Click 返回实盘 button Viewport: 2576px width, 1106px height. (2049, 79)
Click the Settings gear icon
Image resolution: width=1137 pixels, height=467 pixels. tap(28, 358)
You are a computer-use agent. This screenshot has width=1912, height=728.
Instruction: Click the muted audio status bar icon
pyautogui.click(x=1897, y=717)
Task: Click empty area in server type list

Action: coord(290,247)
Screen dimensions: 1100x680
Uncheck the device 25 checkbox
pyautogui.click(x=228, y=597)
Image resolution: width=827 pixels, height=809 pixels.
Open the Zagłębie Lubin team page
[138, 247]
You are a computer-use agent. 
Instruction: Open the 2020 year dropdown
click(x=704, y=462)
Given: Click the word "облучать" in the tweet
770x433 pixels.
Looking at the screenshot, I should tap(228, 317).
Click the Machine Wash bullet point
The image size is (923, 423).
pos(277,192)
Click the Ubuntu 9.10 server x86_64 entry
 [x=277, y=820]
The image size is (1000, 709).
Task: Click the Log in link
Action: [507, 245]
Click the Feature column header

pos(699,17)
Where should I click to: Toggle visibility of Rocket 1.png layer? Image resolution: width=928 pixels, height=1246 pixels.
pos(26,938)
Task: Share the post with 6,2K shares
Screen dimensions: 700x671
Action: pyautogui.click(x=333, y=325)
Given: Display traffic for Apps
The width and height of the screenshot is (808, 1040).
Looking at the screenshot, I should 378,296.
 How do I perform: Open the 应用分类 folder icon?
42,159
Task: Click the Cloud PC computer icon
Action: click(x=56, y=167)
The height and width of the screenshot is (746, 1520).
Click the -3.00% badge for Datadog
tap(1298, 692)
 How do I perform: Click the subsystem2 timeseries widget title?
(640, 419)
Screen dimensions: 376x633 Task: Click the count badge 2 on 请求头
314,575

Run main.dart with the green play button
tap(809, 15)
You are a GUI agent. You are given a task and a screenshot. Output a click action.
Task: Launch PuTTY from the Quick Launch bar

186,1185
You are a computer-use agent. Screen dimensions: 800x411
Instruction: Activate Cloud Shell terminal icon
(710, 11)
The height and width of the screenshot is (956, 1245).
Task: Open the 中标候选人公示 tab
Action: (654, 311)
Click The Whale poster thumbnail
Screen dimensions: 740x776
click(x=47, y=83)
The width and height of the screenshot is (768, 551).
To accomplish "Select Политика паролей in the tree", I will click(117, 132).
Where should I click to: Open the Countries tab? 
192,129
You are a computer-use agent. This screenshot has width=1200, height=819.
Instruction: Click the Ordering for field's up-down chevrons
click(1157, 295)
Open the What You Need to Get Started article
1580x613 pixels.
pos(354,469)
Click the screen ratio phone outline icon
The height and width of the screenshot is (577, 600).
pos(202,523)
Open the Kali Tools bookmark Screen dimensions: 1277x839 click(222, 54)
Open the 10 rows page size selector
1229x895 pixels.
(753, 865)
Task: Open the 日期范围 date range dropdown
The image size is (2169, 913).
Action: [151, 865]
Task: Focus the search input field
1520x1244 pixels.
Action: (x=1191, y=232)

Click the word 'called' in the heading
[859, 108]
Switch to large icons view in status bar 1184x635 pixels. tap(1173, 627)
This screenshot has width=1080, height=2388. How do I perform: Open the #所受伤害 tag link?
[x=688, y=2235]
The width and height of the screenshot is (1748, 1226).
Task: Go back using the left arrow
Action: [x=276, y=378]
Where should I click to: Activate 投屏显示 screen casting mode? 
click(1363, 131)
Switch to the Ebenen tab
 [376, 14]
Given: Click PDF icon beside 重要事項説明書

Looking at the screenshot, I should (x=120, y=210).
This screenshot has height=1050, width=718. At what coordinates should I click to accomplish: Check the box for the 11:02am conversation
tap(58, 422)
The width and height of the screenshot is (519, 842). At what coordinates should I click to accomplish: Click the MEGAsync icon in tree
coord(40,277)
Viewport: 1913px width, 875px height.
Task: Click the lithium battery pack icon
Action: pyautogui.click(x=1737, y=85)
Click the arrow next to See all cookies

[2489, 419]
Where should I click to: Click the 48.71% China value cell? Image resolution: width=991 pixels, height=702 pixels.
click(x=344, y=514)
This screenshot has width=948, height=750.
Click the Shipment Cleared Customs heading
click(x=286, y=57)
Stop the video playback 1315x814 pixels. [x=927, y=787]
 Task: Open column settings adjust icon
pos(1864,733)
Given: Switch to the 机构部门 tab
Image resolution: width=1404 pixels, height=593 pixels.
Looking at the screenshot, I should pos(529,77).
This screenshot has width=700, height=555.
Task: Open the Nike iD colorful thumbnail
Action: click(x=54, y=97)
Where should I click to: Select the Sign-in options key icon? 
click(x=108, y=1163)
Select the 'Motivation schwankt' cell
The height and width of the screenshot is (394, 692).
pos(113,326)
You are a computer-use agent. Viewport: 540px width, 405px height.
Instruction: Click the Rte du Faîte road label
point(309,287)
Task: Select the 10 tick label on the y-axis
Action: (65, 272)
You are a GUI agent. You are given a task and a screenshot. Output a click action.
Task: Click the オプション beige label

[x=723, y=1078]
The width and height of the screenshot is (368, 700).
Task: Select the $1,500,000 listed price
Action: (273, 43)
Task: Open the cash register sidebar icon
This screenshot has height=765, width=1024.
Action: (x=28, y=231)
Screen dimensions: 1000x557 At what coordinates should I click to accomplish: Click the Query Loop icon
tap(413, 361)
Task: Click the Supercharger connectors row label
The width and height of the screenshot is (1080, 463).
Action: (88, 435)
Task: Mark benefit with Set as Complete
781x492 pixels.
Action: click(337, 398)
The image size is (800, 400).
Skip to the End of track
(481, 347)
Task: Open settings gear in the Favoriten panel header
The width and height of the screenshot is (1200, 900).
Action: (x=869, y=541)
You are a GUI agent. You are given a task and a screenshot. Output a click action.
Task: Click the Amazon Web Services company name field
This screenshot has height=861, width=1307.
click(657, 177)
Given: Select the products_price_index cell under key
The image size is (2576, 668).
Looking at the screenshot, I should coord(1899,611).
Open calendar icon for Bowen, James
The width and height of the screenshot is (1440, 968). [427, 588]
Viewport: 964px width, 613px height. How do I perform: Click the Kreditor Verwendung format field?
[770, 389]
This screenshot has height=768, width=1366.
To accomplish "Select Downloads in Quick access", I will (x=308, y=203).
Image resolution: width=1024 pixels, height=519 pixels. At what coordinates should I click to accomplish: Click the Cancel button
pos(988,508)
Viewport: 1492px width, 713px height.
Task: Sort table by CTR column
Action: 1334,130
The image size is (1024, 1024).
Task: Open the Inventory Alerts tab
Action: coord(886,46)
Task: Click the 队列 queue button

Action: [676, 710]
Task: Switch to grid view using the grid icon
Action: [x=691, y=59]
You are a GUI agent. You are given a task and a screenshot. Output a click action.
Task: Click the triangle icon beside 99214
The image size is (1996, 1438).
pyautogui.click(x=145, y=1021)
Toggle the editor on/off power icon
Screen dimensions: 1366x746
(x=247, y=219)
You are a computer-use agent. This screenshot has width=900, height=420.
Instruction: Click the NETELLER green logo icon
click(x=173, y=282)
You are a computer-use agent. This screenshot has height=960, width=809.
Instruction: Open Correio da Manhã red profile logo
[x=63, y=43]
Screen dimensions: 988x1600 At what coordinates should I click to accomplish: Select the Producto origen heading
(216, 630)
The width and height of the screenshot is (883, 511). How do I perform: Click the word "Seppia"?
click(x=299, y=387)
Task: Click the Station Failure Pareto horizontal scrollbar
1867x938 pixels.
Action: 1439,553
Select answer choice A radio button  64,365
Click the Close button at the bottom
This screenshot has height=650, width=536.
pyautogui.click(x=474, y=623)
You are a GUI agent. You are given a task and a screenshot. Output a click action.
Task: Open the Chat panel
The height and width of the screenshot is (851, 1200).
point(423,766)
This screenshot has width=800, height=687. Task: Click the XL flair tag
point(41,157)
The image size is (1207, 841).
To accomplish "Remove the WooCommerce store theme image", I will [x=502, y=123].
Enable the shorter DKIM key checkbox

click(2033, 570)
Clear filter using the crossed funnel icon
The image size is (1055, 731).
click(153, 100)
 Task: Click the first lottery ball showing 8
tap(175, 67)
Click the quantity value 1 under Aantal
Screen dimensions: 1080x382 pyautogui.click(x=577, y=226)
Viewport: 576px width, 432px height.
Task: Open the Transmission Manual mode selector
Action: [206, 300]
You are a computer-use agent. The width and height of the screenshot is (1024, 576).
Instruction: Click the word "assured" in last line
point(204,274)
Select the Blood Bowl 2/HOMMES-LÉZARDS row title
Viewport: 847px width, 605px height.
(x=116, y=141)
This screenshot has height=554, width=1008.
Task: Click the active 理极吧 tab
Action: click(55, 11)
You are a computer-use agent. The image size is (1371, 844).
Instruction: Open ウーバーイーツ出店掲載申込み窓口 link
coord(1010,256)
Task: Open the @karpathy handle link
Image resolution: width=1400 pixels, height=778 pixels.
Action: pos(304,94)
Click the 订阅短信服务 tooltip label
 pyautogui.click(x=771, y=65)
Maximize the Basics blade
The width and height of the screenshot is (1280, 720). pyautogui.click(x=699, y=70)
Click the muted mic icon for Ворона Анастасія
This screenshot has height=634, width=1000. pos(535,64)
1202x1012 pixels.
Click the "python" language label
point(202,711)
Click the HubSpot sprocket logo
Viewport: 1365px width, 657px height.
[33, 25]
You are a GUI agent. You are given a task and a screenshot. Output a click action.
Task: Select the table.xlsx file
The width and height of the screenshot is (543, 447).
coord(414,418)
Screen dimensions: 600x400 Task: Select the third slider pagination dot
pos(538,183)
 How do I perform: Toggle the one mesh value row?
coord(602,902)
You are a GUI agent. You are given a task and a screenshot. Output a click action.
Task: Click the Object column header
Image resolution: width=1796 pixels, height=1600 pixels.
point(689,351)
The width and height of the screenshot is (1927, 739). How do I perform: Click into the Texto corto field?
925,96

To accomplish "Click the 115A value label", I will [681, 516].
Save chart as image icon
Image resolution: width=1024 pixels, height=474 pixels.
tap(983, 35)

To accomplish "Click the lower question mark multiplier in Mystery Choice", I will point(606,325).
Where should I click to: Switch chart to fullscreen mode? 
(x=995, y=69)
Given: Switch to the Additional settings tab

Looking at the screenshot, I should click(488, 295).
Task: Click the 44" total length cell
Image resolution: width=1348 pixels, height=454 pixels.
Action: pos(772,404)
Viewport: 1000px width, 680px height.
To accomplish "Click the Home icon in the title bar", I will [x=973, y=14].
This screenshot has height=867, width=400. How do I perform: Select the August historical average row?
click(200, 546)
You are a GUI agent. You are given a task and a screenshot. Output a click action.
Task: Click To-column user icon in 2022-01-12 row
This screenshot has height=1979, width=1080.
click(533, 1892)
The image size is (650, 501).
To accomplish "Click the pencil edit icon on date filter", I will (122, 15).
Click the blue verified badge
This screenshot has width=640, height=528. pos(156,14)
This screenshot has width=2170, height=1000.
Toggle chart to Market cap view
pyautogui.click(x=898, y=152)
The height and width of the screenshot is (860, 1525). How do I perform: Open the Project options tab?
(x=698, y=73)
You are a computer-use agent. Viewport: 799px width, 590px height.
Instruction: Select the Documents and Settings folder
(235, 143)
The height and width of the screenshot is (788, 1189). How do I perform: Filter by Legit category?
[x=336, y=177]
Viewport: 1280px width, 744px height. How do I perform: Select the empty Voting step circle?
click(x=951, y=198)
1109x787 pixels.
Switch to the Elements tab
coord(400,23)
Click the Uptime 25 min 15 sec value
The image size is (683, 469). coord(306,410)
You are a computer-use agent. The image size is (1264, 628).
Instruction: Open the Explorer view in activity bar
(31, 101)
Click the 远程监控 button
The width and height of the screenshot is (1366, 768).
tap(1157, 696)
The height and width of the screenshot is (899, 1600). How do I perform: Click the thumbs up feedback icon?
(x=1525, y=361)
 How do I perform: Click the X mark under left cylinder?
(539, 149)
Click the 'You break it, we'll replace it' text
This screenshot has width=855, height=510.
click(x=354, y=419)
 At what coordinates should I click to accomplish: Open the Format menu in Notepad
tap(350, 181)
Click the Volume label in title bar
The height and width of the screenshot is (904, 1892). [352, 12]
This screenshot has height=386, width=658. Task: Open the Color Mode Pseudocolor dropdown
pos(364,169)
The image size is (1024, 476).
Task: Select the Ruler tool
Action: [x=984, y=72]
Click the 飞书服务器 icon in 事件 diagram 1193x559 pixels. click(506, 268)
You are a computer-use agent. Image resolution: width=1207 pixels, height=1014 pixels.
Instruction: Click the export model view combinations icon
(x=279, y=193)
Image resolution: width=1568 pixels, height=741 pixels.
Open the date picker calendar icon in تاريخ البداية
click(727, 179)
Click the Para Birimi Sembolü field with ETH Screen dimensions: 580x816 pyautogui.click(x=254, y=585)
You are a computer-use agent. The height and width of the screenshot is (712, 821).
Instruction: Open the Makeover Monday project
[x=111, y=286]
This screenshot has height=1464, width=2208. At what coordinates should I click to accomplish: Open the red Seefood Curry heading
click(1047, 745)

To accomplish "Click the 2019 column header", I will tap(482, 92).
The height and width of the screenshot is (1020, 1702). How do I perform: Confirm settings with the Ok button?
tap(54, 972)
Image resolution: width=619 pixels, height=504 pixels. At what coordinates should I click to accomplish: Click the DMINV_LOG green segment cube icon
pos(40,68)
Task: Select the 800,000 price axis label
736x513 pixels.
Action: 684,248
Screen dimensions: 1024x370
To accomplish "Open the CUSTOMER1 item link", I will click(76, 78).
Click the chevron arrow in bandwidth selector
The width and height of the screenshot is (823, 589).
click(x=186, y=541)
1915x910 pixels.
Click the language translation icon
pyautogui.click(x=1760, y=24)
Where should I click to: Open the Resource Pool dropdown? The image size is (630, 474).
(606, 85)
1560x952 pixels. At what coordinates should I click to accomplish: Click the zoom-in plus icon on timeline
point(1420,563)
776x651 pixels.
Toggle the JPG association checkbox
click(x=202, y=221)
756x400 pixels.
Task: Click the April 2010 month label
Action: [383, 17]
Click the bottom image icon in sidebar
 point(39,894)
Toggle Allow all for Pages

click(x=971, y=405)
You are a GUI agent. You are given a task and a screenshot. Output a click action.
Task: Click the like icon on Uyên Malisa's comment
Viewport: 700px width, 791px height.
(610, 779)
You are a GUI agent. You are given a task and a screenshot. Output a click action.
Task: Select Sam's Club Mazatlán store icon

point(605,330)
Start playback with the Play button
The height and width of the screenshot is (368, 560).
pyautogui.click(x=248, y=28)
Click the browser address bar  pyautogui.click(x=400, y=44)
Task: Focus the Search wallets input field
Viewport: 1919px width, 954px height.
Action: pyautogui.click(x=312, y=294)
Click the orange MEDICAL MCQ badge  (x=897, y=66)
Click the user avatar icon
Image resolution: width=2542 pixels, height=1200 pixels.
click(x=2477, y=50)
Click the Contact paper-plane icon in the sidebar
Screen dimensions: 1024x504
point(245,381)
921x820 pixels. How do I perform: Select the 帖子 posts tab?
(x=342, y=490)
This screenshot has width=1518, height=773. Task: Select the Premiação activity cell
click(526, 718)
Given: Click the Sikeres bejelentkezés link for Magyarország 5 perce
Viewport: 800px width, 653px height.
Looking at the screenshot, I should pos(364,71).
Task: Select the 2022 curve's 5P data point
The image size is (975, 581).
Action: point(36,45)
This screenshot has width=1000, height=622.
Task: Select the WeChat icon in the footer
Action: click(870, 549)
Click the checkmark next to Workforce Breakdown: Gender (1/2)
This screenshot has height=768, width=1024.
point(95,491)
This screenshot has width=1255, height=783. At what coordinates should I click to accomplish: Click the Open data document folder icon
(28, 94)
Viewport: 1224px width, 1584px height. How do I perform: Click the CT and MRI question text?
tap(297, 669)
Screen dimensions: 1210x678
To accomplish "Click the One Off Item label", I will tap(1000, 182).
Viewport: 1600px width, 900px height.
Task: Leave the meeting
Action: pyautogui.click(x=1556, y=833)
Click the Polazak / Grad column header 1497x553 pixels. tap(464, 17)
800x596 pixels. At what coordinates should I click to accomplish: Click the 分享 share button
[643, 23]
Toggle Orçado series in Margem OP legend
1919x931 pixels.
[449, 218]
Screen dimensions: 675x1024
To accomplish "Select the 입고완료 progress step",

+++

• [TASK PROMPT]:
Begin at the line that has "Select answer choice" in the entries above; stop after the line that has "Task: Open the Chat panel". Transcribe exactly those lines and no others.

• [WORKED SOLUTION]:
Select answer choice A radio button  64,365
Click the Close button at the bottom
This screenshot has height=650, width=536.
pyautogui.click(x=474, y=623)
You are a GUI agent. You are given a task and a screenshot. Output a click action.
Task: Open the Chat panel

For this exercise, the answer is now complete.